● **FRAGMENT**

——————————

Ze waardeerden haar brieven
Brooke is een Getuige van Jehovah die in de Verenigde Staten woont. Tijdens de COVID-19-pandemie deed ze aan briefgetuigenis. Brooke schreef heel wat brieven per week. Maar na anderhalf jaar voelde ze zich ontmoedigd. Ze had maar van één iemand een reactie gehad, en die wilde dat ze hem nooit meer schreef. Brooke vroeg zich af of haar inspanningen ook maar enig verschil maakten.
Maar na een tijdje vertelde Kim, een Getuige die bij een bank werkt, Brooke over een gesprek dat ze met een klant had gehad. De klant vertelde Kim over een handgeschreven brief die hij van een van Jehovah’s Getuigen had ontvangen. Het bleek een brief van Brooke te zijn. De week daarna was de klant weer bij de bank. Tijdens zijn gesprek met Kim vroeg hij of hij onze bijeenkomsten kon bijwonen, die op dat moment via videoconferentie werden gehouden.
Kort daarna vertelde David, ook een Getuige, Brooke over een collega van hem die een van haar brieven had ontvangen. Wat die collega bijzonder vond, was dat de brief handgeschreven was. Hij zei: ‘Meer mensen zouden zulke persoonlijke belangstelling voor anderen moeten tonen.’ David greep de gelegenheid aan om getuigenis te geven en bood aan lectuur mee te nemen voor zijn collega, die dat graag wilde.
Jehovah’s Getuigen beseffen dat ze het niet altijd zullen weten als het zaad dat ze in de velddienst hebben gezaaid, ontspruit (Prediker 11:5, 6). Maar Brookes ervaringen hebben haar een hernieuwde waardering gegeven voor haar aandeel aan de prediking (1 Korinthiërs 3:6).

——————————

Opgeslagen gegevensregels:

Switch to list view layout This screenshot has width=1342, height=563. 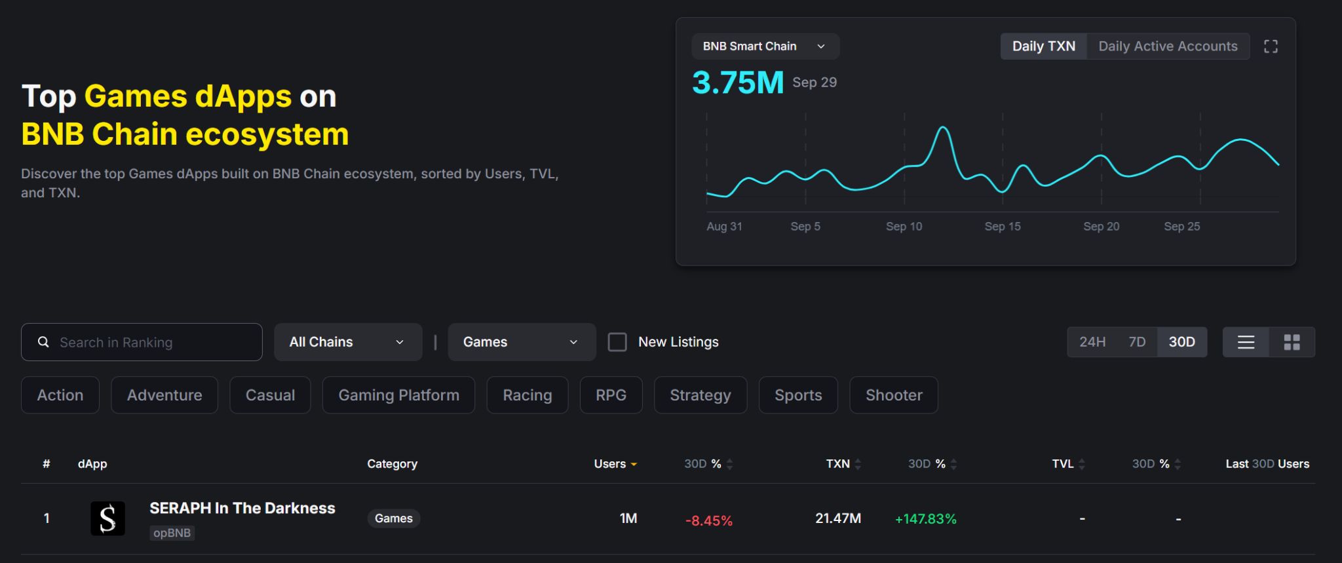[x=1246, y=342]
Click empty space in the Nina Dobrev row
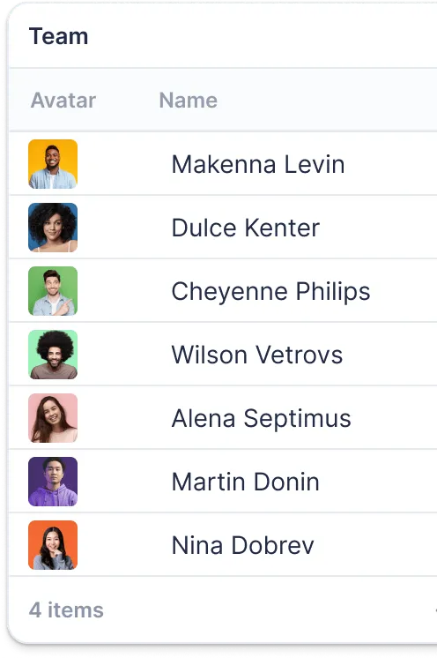Viewport: 437px width, 658px height. (377, 545)
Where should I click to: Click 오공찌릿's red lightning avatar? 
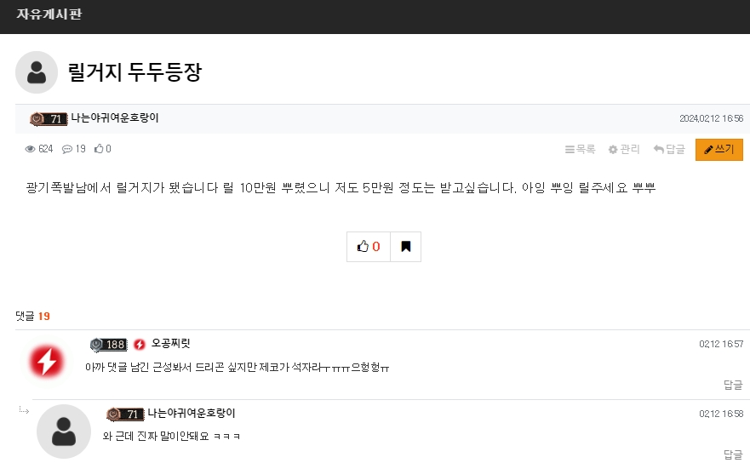pyautogui.click(x=47, y=361)
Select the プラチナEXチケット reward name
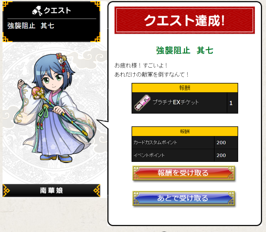 coord(176,102)
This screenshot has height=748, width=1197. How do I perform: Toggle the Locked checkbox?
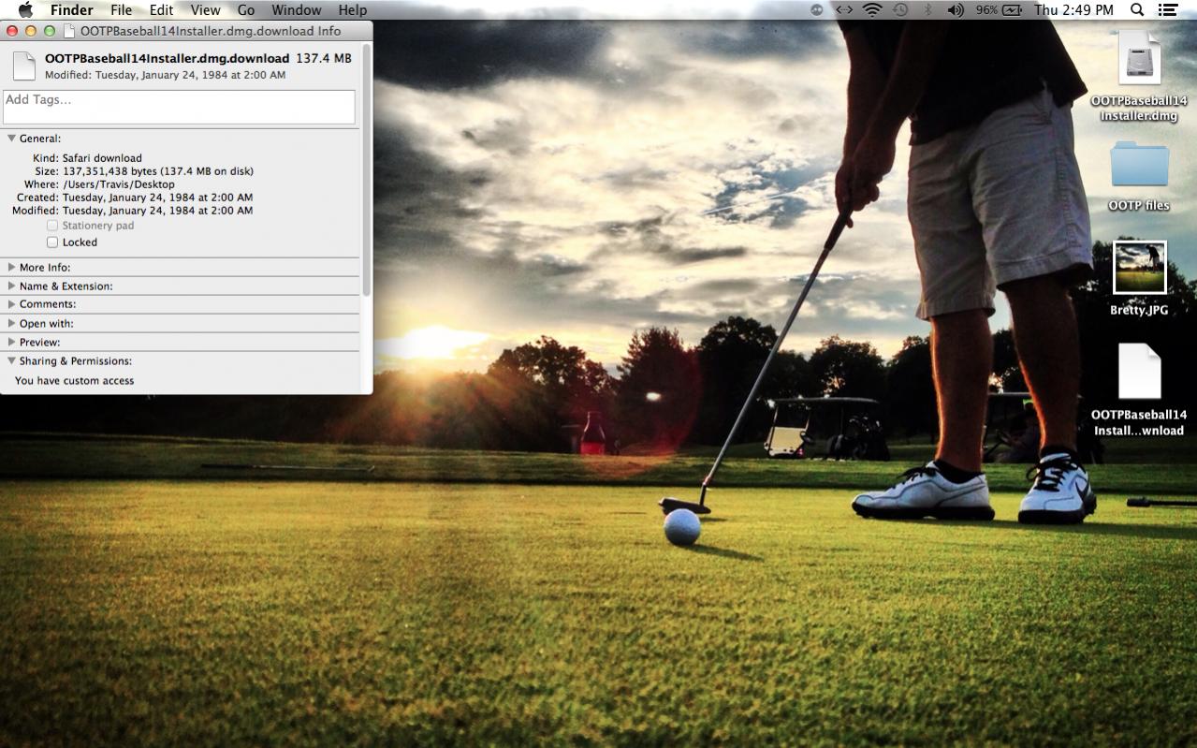(52, 242)
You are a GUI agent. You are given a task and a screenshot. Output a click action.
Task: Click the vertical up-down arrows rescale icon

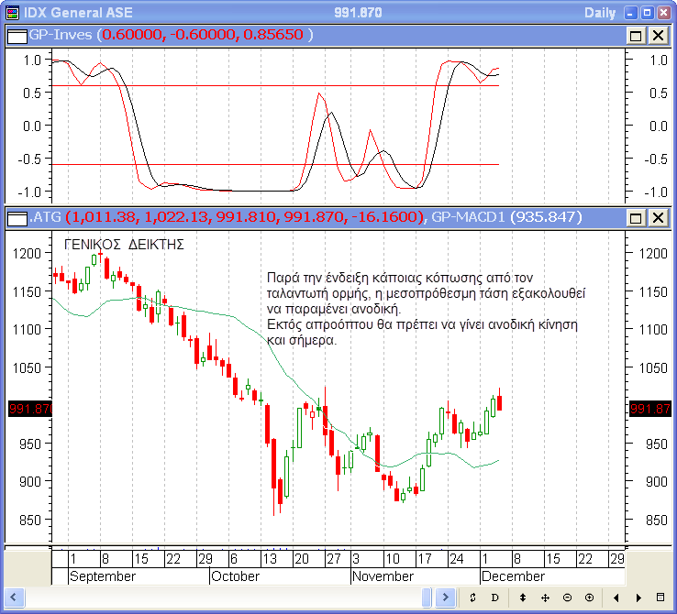(x=523, y=598)
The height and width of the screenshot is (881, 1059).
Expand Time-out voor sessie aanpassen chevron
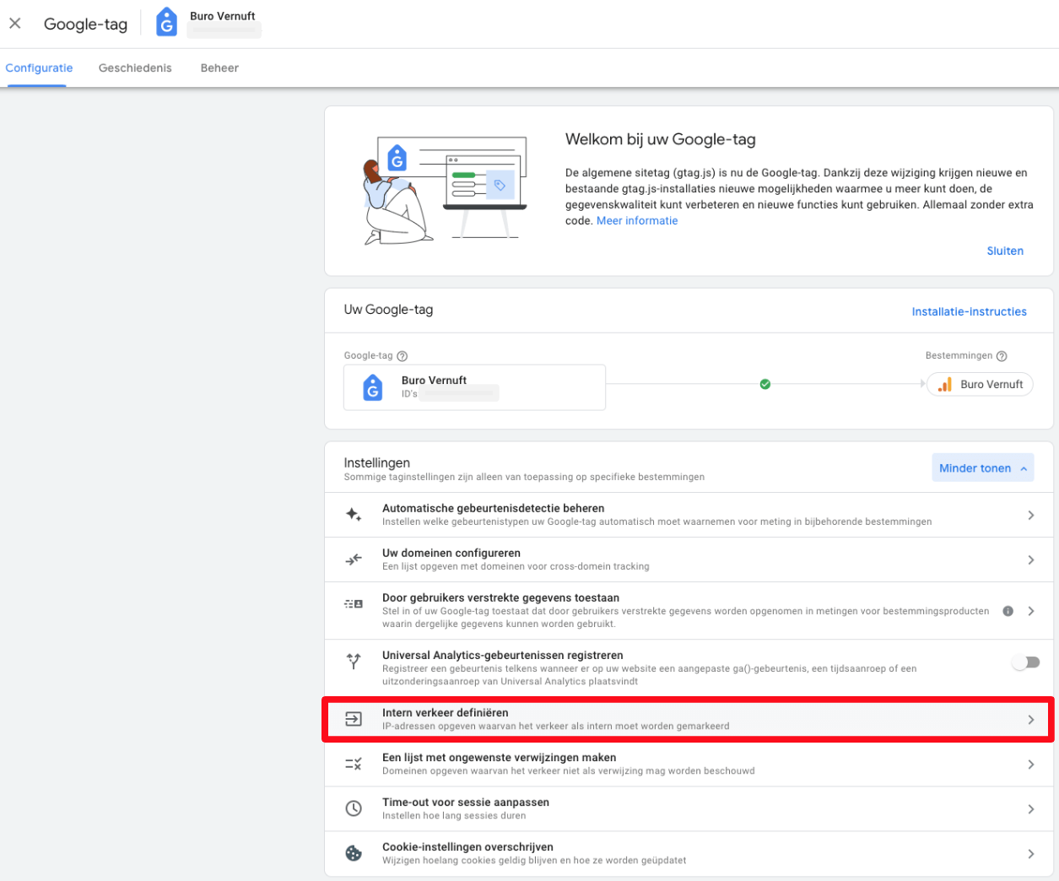pos(1030,808)
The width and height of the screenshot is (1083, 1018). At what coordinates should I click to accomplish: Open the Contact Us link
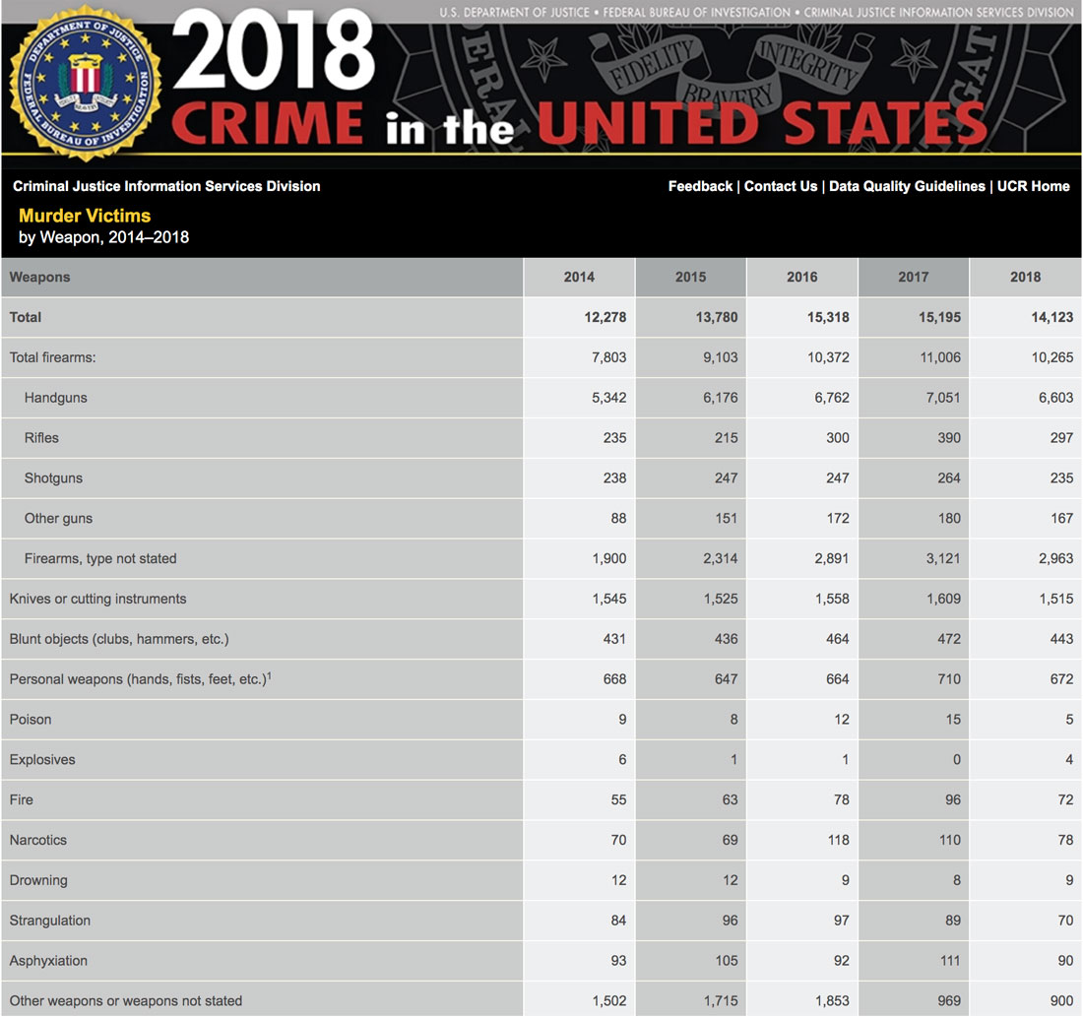[781, 186]
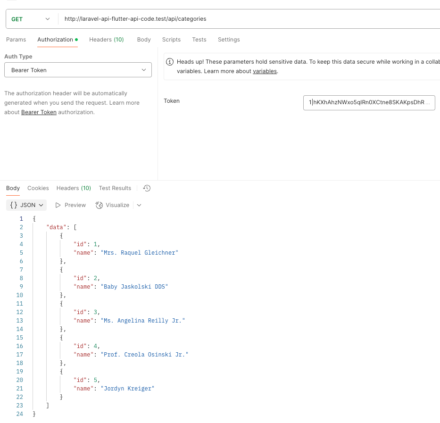The image size is (440, 423).
Task: Select the request Body tab
Action: [144, 40]
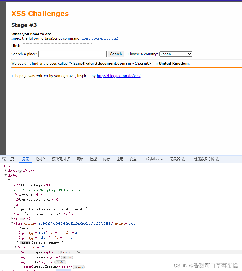This screenshot has height=271, width=242.
Task: Expand the head element in the DOM tree
Action: pos(6,171)
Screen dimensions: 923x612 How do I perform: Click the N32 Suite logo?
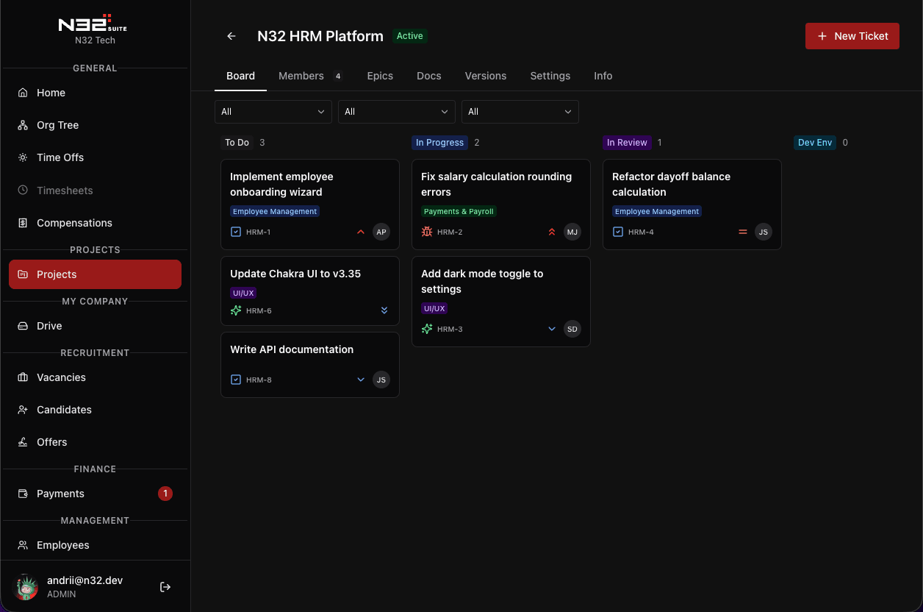(x=93, y=24)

——————————

● **OPDRACHT A**
Som alle personen op die in het fragment bij naam worden genoemd en er als Getuige worden aangeduid.
● **OPDRACHT B**
Bepaal voor elke bewering of ze met het fragment overeenkomt. Beantwoord elke bewering met ja of nee en citeer de doorslaggevende woorden letterlijk.
(i) Brooke kreeg binnen anderhalf jaar van twee mensen een reactie op haar brieven.
(ii) De klant van de bank vroeg of hij de bijeenkomsten kon bijwonen.
(iii) Davids collega sloeg het aanbod van lectuur af.

● **ANTWOORD A**
Brooke, Kim, David

● **ANTWOORD B**
(i) Nee: "Ze had maar van één iemand een reactie gehad"
(ii) Ja: "vroeg hij of hij onze bijeenkomsten kon bijwonen"
(iii) Nee: "die dat graag wilde"